I don't know how to prove this, because I think the depth could reach n-1, like this: f[1...n] = {1, 1, 1, 3, 4, 7, 11, 18, 29, ...} (the Lucas number).
Maybe it's because of "N is bounded by a polynomial in the alphabet size n", but what does it mean? (for example, N = k n, and k is a constant?) If it's like this, I would say it's because when I merge two vertices u1, u2 (u1 <= u2) in the Huffman Tree, the new vertex v = u1 + u2, which is at least once bigger than u1, and I know that the root of the tree is n, so I will only merge vertices for no more than O(log n) times, so the depth is about O(log n). But I don't know if I'm right.
Could you please help me? Thanks!
Yes, you are correct that without any constraints the depth could indeed reach n-1 in the extremely unbalanced case where you effectively have a linked list.

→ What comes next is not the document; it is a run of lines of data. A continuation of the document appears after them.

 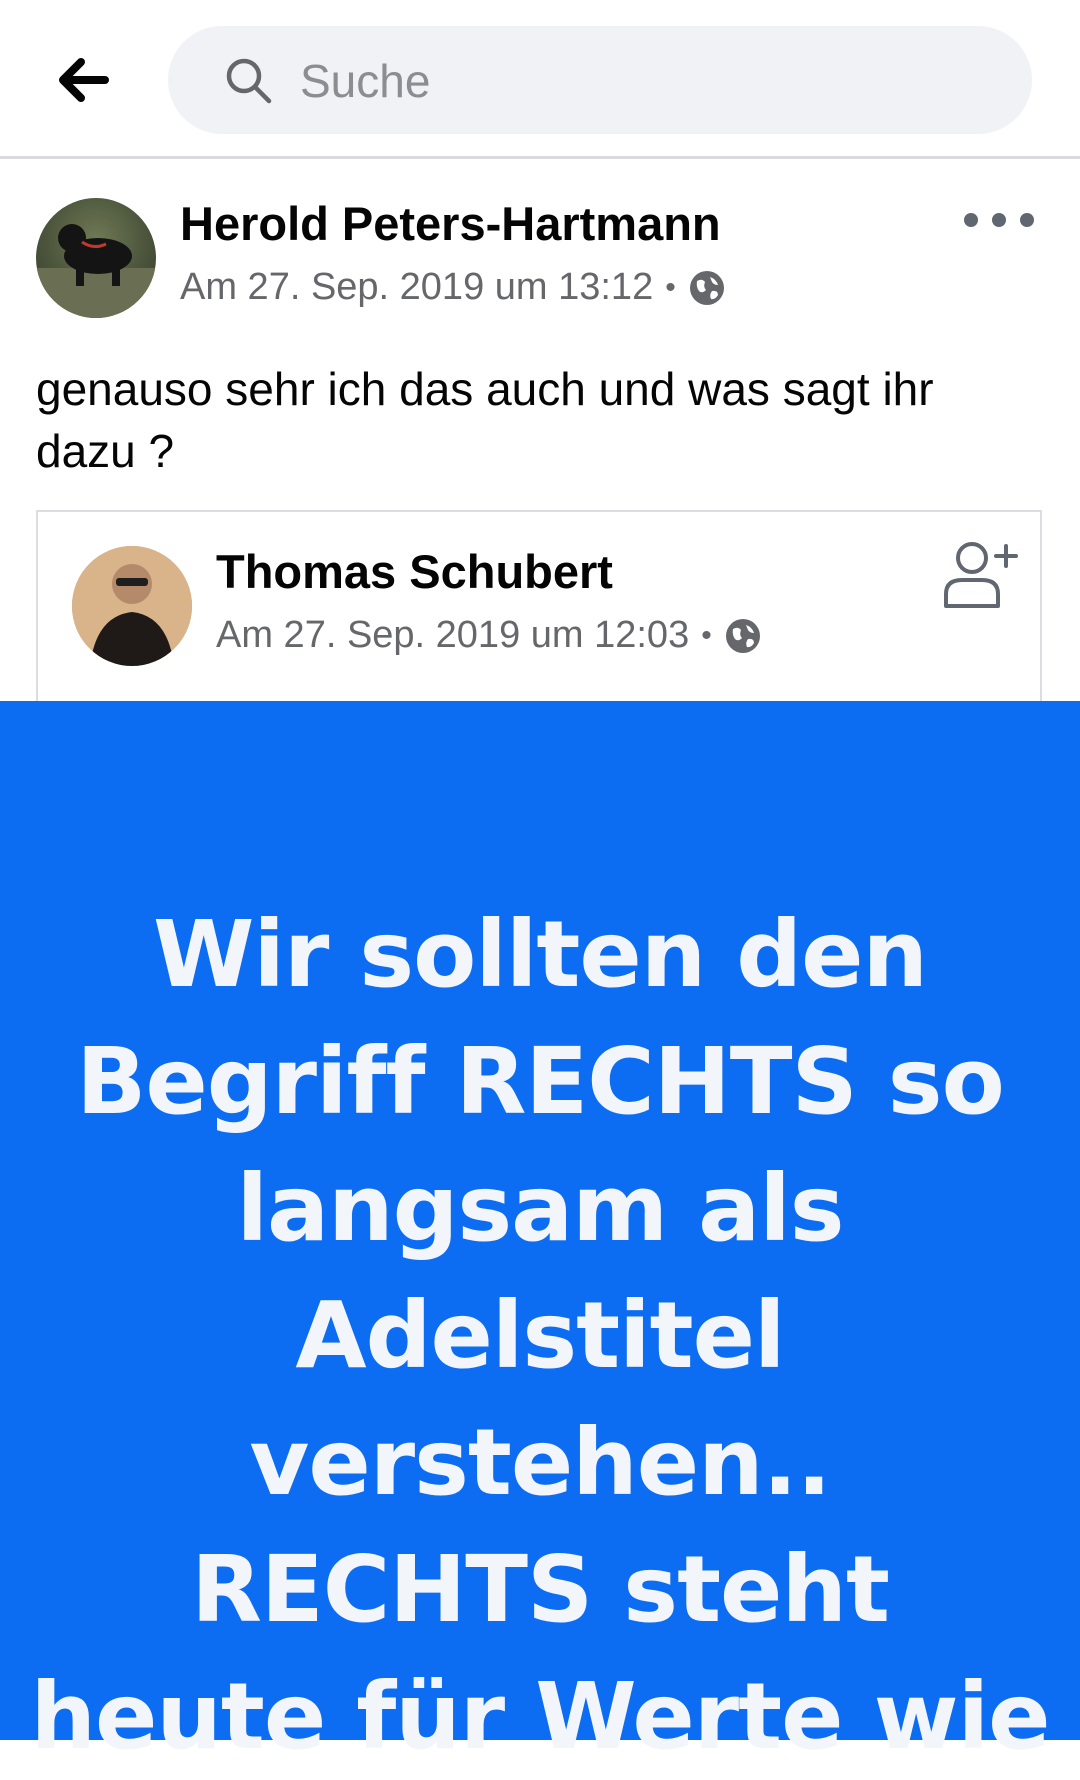 I want to click on search-input, so click(x=650, y=81).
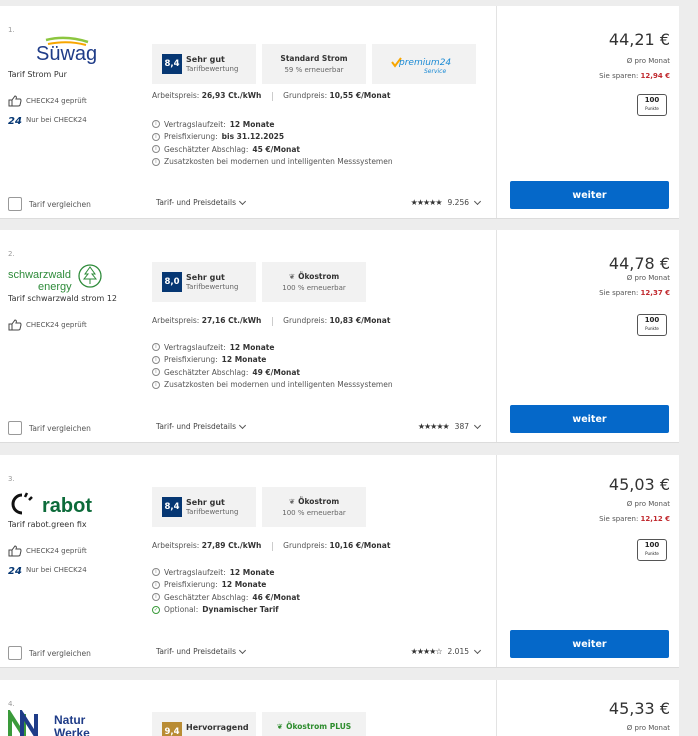 Image resolution: width=698 pixels, height=736 pixels. Describe the element at coordinates (204, 724) in the screenshot. I see `tariff-rating-badge: 9,4 Hervorragend` at that location.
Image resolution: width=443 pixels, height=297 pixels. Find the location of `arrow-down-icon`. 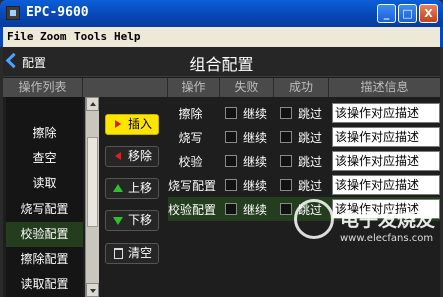

arrow-down-icon is located at coordinates (118, 221).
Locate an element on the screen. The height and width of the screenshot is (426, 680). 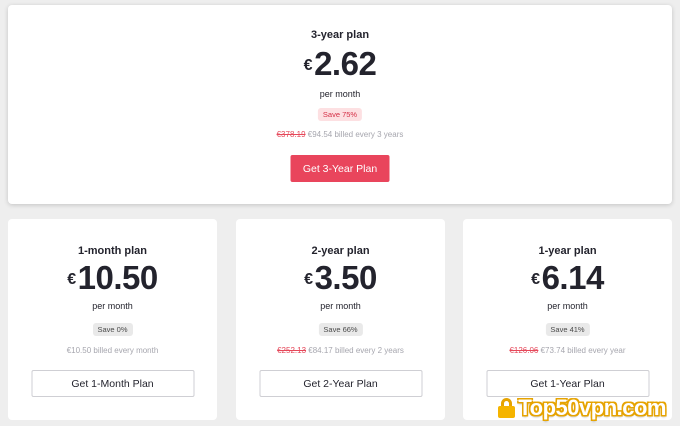
price-amount: 2.62 is located at coordinates (346, 64).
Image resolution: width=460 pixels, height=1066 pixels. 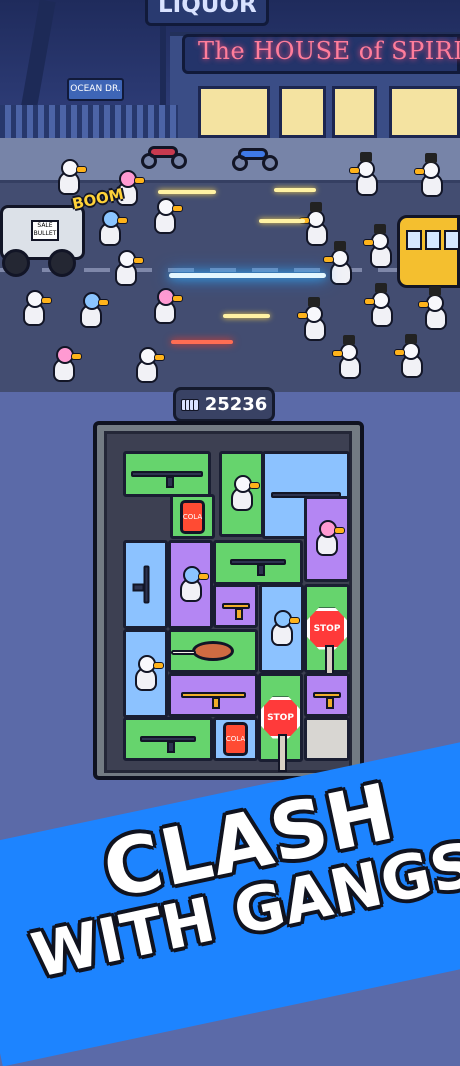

However, the added constraint of "... the total length N of the unencoded message is bounded by a polynomial in the alphabet size n." implies that N=O(n^k). Therefore, the average frequency of each character is N/n=O(n^(k−1)). This implies that no character’s frequency is disproportionately large or small compared to the others. The frequencies are distributed more evenly, preventing extreme imbalances during the tree construction.
If we consider a binary tree, the height is logarithmic in the number of leaves if the tree is balanced. For a perfectly balanced tree, the height is O(log n).
While the Huffman tree with this constraint is not always perfectly balanced, the balanced nature of the merges due to the tend of evenly distributed frequencies ensures that the height is close to O(log n).